Votos de muita Felicidade.

Jose

ERA UMA VEZ disse...

Querida Jeitinho

Tanta... tanta coisa havia por dizer...um dia destes escrevo
Por agora envio com muitas saudades e carinho um textinho para os nossos meninos,eles que vão ter de crescer num mundo confuso, perigoso e com problemas ambientais, como diria o Papa Francisco, "a casa de todos nós"

Aí vai, com o desejo de um excelente Natal e muitos muitos muitos sorrisos...

CARTA ENTRE BRANQUELAS

Recebi hoje uma carta
chegada do Polo Norte
(ou talvez do Polo Sul)
O assunto é tão urgente
que veio em Correio Azul

Conta-me um urso Branquelas
primo por parte de mãe
que no seu lindo paraíso
repensar tudo
é preciso
quando o gelo tanto gelo
a cada dia que passa
se despedaça

e todo o urso que avança
à procura de alimento
não volta mais para os seus
e nasce um grande lamento

Diz-se por lá nas montanhas
não sei se é boato ou não
que o homem muda o clima
com as loucuras que faz
por causa da ambição

Fiquei tão preocupado
que nem queria acreditar
quis perceber o que é isso
a que chamam poluição

Consultei a Internet
revistas enciclopédias
filmes foram mais que sete
e depois já tão cansado
de tanto estudar o assunto
ainda vi na televisão
um branquelas a lutar
saltitando sobre o gelo
que se quebrava ao pisar

Os ursos parecem ter
o destino já traçado
será que os humanos sabem
o que lhes vai acontecer?

E ao reler esta carta
eu sinto grande tristeza
e não consigo entender
se os homens são mesmo uns génios
se fazem "figura de urso"
ou se estão a enlouquecer...

FELIZ NATAL PARA TODA A FAMÍLIA!!!!!

Um Jeito Manso disse...

A Todos,

Os meus agradecimentos.

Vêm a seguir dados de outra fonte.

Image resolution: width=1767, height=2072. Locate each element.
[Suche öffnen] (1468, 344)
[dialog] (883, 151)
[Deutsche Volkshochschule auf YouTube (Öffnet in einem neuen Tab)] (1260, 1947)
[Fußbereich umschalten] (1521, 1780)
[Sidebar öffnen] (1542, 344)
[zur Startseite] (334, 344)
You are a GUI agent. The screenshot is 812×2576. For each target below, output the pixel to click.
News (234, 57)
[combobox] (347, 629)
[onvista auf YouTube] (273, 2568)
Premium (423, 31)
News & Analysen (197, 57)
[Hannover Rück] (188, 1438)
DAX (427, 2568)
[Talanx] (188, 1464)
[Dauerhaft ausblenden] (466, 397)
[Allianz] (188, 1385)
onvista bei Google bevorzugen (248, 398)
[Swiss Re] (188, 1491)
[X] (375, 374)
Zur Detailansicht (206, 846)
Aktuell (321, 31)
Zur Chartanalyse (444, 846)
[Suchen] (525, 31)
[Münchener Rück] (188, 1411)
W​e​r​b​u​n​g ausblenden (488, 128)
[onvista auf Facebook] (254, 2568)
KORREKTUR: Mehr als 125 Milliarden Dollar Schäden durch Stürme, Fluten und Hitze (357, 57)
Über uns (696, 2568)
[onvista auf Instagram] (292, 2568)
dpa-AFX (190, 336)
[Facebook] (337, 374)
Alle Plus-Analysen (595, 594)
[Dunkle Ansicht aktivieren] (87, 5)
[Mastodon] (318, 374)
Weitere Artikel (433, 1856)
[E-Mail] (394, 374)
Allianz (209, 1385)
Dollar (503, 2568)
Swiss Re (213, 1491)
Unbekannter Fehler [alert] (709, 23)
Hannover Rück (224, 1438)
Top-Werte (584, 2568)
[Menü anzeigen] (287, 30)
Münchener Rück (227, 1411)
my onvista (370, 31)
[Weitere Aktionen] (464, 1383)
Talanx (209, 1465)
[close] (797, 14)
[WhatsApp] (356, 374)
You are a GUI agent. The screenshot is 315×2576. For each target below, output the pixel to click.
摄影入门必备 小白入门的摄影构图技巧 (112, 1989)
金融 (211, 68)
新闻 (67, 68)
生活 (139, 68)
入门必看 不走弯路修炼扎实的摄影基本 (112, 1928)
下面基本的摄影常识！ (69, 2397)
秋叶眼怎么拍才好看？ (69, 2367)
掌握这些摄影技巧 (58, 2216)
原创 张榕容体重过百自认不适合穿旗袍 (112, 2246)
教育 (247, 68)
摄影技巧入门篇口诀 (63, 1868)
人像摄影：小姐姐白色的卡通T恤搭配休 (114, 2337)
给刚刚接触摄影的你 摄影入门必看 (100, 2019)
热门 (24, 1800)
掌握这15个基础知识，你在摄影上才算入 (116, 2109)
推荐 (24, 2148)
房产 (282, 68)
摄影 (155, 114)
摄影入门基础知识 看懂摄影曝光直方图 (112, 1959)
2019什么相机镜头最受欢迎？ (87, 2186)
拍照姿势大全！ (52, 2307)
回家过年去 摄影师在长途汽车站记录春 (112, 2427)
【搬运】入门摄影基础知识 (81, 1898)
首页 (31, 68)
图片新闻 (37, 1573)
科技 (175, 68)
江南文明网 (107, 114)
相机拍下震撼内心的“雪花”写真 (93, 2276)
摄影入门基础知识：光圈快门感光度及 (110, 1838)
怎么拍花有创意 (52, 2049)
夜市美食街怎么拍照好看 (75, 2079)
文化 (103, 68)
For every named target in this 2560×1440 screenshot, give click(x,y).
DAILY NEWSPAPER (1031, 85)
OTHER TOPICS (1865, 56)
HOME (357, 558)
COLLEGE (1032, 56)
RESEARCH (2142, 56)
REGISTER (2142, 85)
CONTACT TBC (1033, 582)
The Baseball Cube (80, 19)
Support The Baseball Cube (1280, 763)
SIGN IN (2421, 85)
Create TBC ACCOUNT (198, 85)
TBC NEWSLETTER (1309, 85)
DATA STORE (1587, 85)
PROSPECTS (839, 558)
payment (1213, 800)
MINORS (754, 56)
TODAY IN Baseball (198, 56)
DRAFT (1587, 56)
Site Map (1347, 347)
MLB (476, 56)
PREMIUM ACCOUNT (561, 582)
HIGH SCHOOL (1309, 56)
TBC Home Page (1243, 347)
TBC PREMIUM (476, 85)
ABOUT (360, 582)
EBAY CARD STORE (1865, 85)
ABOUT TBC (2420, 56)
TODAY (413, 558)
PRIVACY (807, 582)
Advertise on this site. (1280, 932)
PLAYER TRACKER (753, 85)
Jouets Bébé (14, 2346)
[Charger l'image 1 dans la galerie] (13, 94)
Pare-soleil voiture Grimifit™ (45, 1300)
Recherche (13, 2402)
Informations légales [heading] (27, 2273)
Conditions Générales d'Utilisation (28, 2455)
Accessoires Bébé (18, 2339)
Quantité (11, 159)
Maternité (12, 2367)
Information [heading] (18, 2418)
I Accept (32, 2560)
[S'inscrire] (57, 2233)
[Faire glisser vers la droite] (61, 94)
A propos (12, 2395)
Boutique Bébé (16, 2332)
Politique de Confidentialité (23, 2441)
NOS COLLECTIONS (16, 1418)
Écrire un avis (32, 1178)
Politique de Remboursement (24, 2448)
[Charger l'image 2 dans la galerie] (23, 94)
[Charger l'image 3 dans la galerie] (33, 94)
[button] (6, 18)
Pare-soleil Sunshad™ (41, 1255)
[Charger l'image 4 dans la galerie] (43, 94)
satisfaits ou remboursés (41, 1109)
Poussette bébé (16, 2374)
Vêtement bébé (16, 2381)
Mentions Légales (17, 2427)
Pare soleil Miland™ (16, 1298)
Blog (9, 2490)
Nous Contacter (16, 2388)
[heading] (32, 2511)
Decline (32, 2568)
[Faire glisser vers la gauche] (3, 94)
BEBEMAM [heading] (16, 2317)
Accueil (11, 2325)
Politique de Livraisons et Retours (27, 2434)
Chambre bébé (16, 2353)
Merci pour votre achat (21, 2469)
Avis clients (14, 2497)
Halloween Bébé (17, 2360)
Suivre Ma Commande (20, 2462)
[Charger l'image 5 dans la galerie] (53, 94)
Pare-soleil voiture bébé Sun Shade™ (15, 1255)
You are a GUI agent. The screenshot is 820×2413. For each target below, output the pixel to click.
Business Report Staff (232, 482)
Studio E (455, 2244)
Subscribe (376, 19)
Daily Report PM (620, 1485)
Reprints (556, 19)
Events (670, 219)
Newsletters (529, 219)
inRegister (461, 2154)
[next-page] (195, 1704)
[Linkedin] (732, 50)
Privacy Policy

Amanhã tentarei responder a cada um porque já é uma e meia da manhã, hoje já não dá mesmo, estou completamente a dormir e o dia que me espera já me está a cansar ainda antes de começar.

(Erinha...! Que saudades! A ver se consigo também escrever-lhe.)

Beijos e abraços a todos e um Feliz Natal para todos!!!!